As I said in the description, Aina is an open-source humanoid robot which aim is to be able to interact not only with its environment in terms of moving through it and grasp some light things but also speak and interact with humans by voice and facial expressions. There are several tasks that this robot can accomplish once it's finished like:
- Assistance: Interaction to assist, for example, elders, students, and office workers through remembering events, looking for unusual circumstances in the home, between others
- Development: Aina is also a modular platform to test algorithms of robotics and deep learning.
- Hosting: It can guide people in different situations and places to inform, help, or even entertain someone.
These tasks by no means are far from reality, a good example of it is the pepper robot, used in banks, hotels, and even houses., so let think about which characteristic the robot must have to do similar things:
- Navigation: It must be able to move through the environment.
- Facial expressions: It must have a good-looking face with enough set of emotions.
- Modularity: Easy to modify the software and hardware.
- Recognition: Of objects with Deep Learning techniques.

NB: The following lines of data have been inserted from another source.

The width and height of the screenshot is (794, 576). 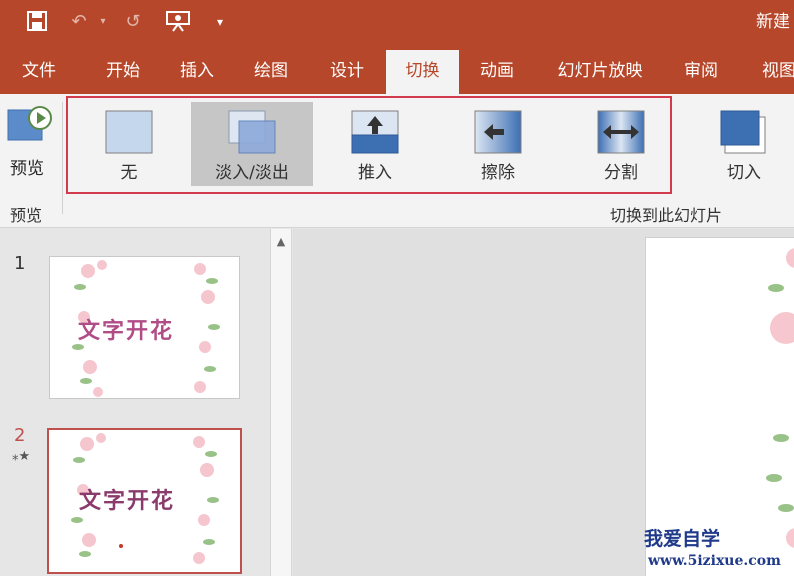 What do you see at coordinates (129, 173) in the screenshot?
I see `transition-label: 无` at bounding box center [129, 173]. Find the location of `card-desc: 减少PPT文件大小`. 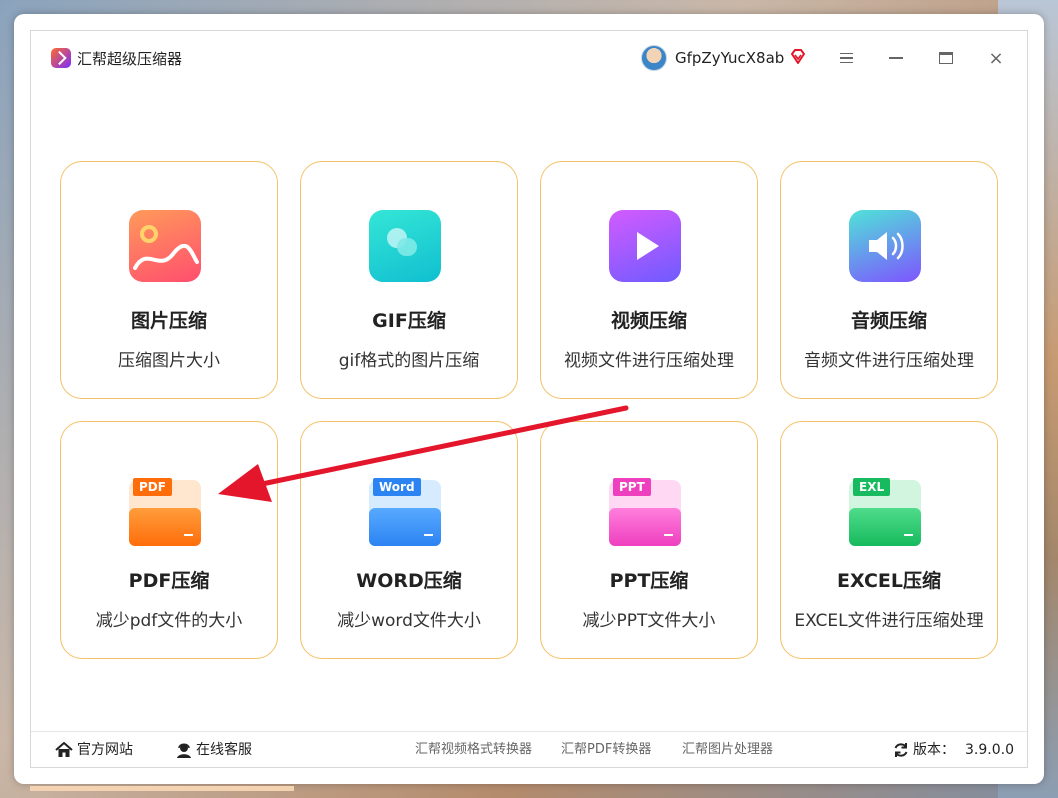

card-desc: 减少PPT文件大小 is located at coordinates (649, 621).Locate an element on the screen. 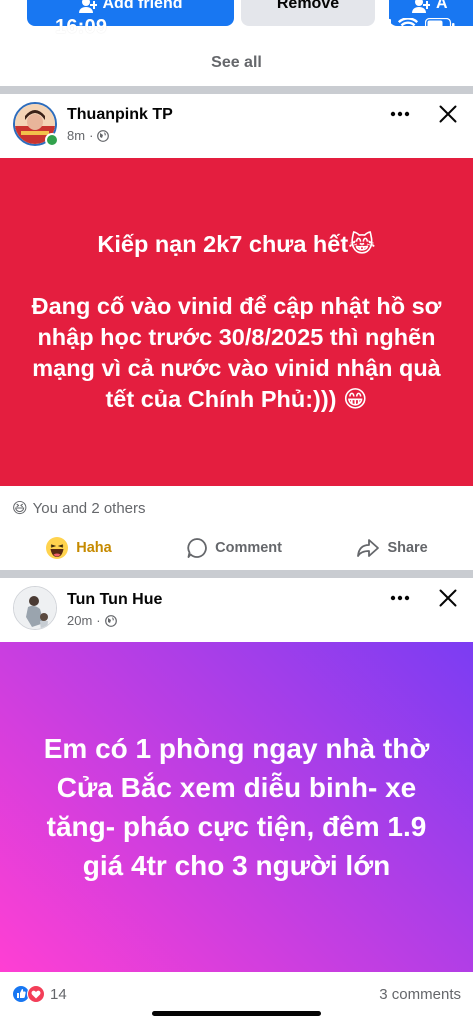 This screenshot has height=1024, width=473. see-all-row: See all is located at coordinates (236, 63).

- Socialization: Be able to talk like a chatbot.
- Open source: Based on open-source elements as much as possible.
Because there is a lot to do a good strategy is divide to conquer, for this reason, the project is separated into three main subsystems and a minor one:
- Head: this is part that enables the emotional side of the communication through facial expressions with the eyes and eyebrows (and sometimes the neck), no mouth is added because I think that the noise of it moving can be annoying when the robot talks.
- Arms: No much to say, the arms are designed in an anthropological way and due to financial constraints this cant can have high torque, but I can it move with some NEMA 14 with 3d printed cycloidal gear to gesticulate and grasp very light things, so it's fine.

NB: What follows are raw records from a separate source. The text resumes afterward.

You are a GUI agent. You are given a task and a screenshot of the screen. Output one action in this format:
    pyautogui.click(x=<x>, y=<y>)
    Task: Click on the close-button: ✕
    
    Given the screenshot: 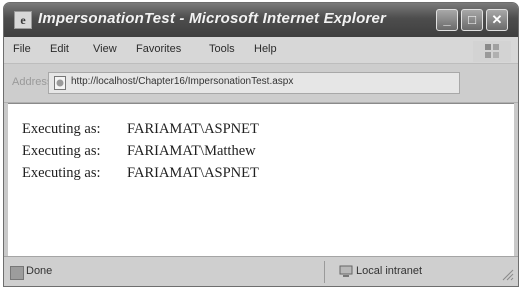 What is the action you would take?
    pyautogui.click(x=497, y=20)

- Mobile base: This is the part that enables the robot to map, position it, and move the robot in the world through a visual slam with a Kinect V1.
- Torso: As the middle part that interconnects the other subsystems.
The general characteristics of the robot are:
- A mobile base of area 40x40 cm2.
- Total height of 1.2 meters.
- A battery bank of 16.4@17000 mAh.
- estimated autonomy of one and a half hours.
- It has spaces for modularity, which means that it's easy to adapt it to future necessities.
- The arms has 3 degrees of freedom each one and three more in the hand.
- The software is based on ROS and docker, so it's faster and easy to develop.
- Part of its behavior is based on deep learning techniques.
Several parts of the robot has holes or are detachable and even interchangeable, the holes are useful to attach electronic components to the robot keeping the possibility to remove them (or add others) whenever necessary, meanwhile, the detachable parts can be modified to fulfill future requirements, like add a sensor, a screen or just make room for more internal functionalities, a good example of this is the mobile base, as you can see in the next images there are several parts that others can modify (light blue ones), and if you want to move or exchange some electronic part just unscrew it.
Of course, the same principle applied to the rest of the robot.
In regards to the software, as I said before is ROS and docker based, the simplified scheme of connections between the different elements are presented in the next image.
As you can see several containers are running on a Jetson Nano, let me clarify the purpose of them, the docker container on the right part is responsible for the navigation task, it's able to do the whole slam process with a Kinect V1 and control the non-holonomic mobile base to the goal point specified by the user, the yellow squares represent the ROS packages implemented to accomplish the task, the up-left docker container has all the necessary programs to control the head, neck, and arms, to find the right angles for the last one a heuristic inverse kinematic algorithm called FABRIK is implemented as a node (you can have my Matlab implementation in the file section), the middle-left containers has all the necessary files to run the SDK conversational AI provided by Nvidia called RIVA (is free and there is any license trouble to be used in non-commercial open-source projects), it has more capabilities like gaze and emotion detection, that will be very useful for the social interaction part, the las container (down-left) has a neural network model called MDETR wich is an multiomodal understanding model based in images and plain text to detect objects in images, FLEXBE is a ROS tool to imeplemente state machines or behavior schemes in a firendly graphical way, so it can be said that this containers is about the "reasonong and behaviur part" of the social interaction.
That's it for now, in the next logs more details will be presented.